Gülmek de haram bana ağlamak da
Sen orada ölürken
Yaşamak haram bana.
Tanrı'm!
Kim buldu silaha mermi koymayı?
Ateş değil süt fırlatsaydı da silahlar,
Kırmızıya boyanmasaydı çocuklar.
Kolum kadar boyları var Tanrı'm.
Kolum kadar...
Onlara can olacaksa
Yeryüzüne saçılsın her uzvum.
Ben kolsuz da yaşarım ayaksız da
Yalvarırım Tanrı'm
Yalvarırım sana...
Ölmesin çocuklar!
Bayramlığım kan revan.
Başuçlarından bir bir kaybolurken analar, babalar
Baş uçlarına ayakkabı koyup uyumak
Hangi dünyadan kalmış bir hayal?
Boğazımda sert bir oyuncak parçası
Yutkunmak değil,
O zalimlerin üzerine kusmak rahatlatacak.

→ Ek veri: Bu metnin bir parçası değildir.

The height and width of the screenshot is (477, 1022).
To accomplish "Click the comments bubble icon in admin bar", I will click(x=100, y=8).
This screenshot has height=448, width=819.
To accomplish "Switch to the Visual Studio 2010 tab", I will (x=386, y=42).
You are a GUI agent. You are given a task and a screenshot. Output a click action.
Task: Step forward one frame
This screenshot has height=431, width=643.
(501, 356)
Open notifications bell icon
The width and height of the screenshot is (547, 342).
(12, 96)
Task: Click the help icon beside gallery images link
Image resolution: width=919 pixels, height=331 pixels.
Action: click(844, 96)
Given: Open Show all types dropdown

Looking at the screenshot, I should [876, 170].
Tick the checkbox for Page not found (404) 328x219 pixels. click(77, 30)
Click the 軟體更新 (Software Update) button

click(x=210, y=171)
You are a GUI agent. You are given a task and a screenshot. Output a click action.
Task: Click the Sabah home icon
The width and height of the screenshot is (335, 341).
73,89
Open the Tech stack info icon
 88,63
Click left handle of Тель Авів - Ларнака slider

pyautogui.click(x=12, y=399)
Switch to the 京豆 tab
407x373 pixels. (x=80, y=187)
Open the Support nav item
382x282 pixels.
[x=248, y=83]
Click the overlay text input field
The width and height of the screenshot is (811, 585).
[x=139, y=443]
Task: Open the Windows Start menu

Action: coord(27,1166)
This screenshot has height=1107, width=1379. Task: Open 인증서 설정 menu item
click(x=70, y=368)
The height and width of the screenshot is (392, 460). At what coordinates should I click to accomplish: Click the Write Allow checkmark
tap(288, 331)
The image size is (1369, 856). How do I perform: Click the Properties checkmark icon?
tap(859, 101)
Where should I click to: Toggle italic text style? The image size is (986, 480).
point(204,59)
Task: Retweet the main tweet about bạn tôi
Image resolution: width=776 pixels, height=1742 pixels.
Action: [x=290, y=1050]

Ne silahları ne kıyafetleri onları koruyacak.
Bir kan pıhtısıysa istedikleri
Onları kendi pislikleri doyuracak.
Orada annem öldürülürken
Benim ninnim yok.
Babam dövülürken gözlerimin önünde
Benim dayanağım yok.
Çocuk değilim ben artık.
Üçünde, beşinde, onunda biri...
Artık dünya benim cehennemim.
Tanrı'm!
Kıblem!
Kıblem vuruluyor alnının ortasından.
Bir seccade nasıl ağlar?
Namaz kılarken sırtıma çıkması gereken çocuk,
Yerlerde sürünüyor.
Babasının namazını kılmasını beklerken,
Tabutunun başında ölüyor.
Bir feryadım ben.
Kanlı toprakla alınan teyemmümüm.
Silaha karşı bir taş,
Bombaya karşı bir kuşum.
Orada ölürken çocuklar,
Toprağım, onları saklamak için üzerlerine örtülen.
Orada direnirken masum bir halk
Ben burada insan dışında her şeyim Tanrı'm.
Şüphesiz insan olsam,
Kaldıramaz tüm bu olanları ruhum.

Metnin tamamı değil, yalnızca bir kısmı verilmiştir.